WORK INSTRUCTION: Your task is to quote the records from their first line through the line containing "Task: Open uTorrent from the taskbar", with nothing added or left out.

SUPPLIED MATERIAL: Begin

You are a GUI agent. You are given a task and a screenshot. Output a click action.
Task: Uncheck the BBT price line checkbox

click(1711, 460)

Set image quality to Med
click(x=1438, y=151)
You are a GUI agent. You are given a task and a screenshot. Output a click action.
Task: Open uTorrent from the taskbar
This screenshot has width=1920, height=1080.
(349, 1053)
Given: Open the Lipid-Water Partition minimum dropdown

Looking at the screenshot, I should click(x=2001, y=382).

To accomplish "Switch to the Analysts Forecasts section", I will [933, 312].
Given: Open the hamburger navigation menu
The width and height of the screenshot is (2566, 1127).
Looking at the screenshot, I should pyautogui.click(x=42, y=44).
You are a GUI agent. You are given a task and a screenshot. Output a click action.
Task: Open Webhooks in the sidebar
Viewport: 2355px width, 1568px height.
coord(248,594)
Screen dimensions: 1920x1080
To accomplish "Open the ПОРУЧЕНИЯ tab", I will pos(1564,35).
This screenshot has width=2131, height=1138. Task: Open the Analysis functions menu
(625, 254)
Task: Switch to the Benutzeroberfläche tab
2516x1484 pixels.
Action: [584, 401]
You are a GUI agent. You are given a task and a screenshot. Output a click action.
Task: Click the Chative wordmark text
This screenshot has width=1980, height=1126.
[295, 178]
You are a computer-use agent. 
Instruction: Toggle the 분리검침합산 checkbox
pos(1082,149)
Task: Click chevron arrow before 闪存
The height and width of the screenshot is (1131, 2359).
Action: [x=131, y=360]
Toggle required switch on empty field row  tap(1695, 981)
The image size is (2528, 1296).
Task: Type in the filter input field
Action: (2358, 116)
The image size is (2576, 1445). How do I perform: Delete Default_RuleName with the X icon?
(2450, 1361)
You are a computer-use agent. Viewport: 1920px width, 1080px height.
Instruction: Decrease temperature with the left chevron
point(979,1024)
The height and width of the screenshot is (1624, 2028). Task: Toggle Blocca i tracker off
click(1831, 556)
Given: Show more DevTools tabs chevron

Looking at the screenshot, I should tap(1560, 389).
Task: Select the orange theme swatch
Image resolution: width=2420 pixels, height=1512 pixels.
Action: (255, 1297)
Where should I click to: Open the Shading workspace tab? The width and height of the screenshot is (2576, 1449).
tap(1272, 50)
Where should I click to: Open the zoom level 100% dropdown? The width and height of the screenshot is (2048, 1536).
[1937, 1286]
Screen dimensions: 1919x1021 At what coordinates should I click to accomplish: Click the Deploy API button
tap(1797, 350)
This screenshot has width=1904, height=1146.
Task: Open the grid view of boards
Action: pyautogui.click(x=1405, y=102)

SUPPLIED MATERIAL: End

RESPONSE:
You are a GUI agent. You are given a task and a screenshot. Output a click action.
Task: Uncheck the BBT price line checkbox

click(1711, 460)

Set image quality to Med
click(x=1438, y=151)
You are a GUI agent. You are given a task and a screenshot. Output a click action.
Task: Open uTorrent from the taskbar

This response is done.